Na última segunda-feira (10), o Santos apresentou o técnico Fernando Diniz. O treinador assinou um contrato de um ano, na tentativa de reorganizar a equipe da baixada, após a perda jogadores importantes e a eliminação do Campeonato Paulista. Diniz tem boas ideias, mas isso não significa que é um bom técnico.
O treinador ganhou destaque depois da ótima campanha com o Grêmio Osasco Audax no Campeonato Paulista de 2016. Na ocasião, a equipe foi derrotada na final para o Santos, em um confronto equilibrado. Nas quartas de final, o Audax tinha batido o São Paulo por 4 a 1. Ou seja, foi uma campanha brilhante, de um time que prezava pela posse de bola e evitava dar ‘chutões’. No entanto, na sequência da carreira, Diniz não conseguiu repetir os bons resultados.
Em 2018, o treinador teve a oportunidade de comandar um o Athletico-PR, time de primeira divisão nacional. Diniz implementou seu estilo de jogo, mas não funcionou. Foi demitido após 21 jogos: foram cinco vitórias, sete empates e nove derrotas, deixando o Athletico como vice-lanterna do Brasileirão. Mais tarde, naquele mesmo ano, o Furacão foi campeão da Sul-Americana. Ou seja, o elenco não era ruim.
No final de 2018, Fernando Diniz assumiu o Fluminense para comandar o time durante o ano de 2019. Mais um fiasco pra conta dele. Deixou o cargo após perder nove dos 15 jogos que disputou pelo Campeonato Brasileiro, que colocaram o Tricolor carioca na 18ª posição.

⁂

__Exercícios propostos__
A - Reproduza sem alterações o trecho do texto sobre Fernando Diniz que se inicia nas palavras "Em 2018, o treinador" e termina em "não era ruim.".
B - Resuma em duas frases o texto sobre Fernando Diniz.
C - Dê continuidade ao texto sobre Fernando Diniz a partir do ponto em que ele termina.
Os dados apresentados a seguir constituem material à parte, independente do texto sobre Fernando Diniz.

__Dados fornecidos__
⁂

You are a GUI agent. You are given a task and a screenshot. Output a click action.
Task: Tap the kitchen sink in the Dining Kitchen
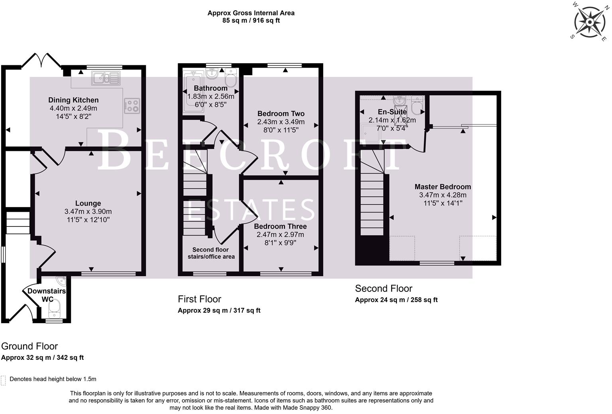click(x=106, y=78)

⁂

__Respostas em sequência__
A -
Em 2018, o treinador teve a oportunidade de comandar um o Athletico-PR, time de primeira divisão nacional. Diniz implementou seu estilo de jogo, mas não funcionou. Foi demitido após 21 jogos: foram cinco vitórias, sete empates e nove derrotas, deixando o Athletico como vice-lanterna do Brasileirão. Mais tarde, naquele mesmo ano, o Furacão foi campeão da Sul-Americana. Ou seja, o elenco não era ruim.

B - O Santos apresentou Fernando Diniz como técnico, com contrato de um ano, depois de perder jogadores importantes e ser eliminado do Campeonato Paulista. Diniz ganhou destaque com a campanha do Audax, finalista do Paulista de 2016, mas não repetiu os bons resultados: foi demitido do Athletico-PR após 21 jogos, com o time na vice-lanterna do Brasileirão, e deixou o Fluminense depois de perder nove dos 15 jogos, com a equipe na 18ª posição.

C -
E o último trabalho de Diniz foi com o São Paulo. Contratado em setembro de 2019, ele teve muitas dificuldades para conseguir resultados no início, mas não abriu mão do seu modelo de jogo. Dessa vez, ao contrário do que aconteceu nas outras grandes equipes que passou, Diniz teve mais tempo para trabalhar e conseguiu implementar suas ideias com eficiência. Tanto é que o São Paulo liderou o Brasileirão durante boa parte do ano de 2020, com o melhor futebol do país. Mas, na virada para 2021, veio o anticlímax. Foram seis jogos consecutivos sem vitória e o Tricolor perdeu a liderança da competição. Diniz caiu antes do término.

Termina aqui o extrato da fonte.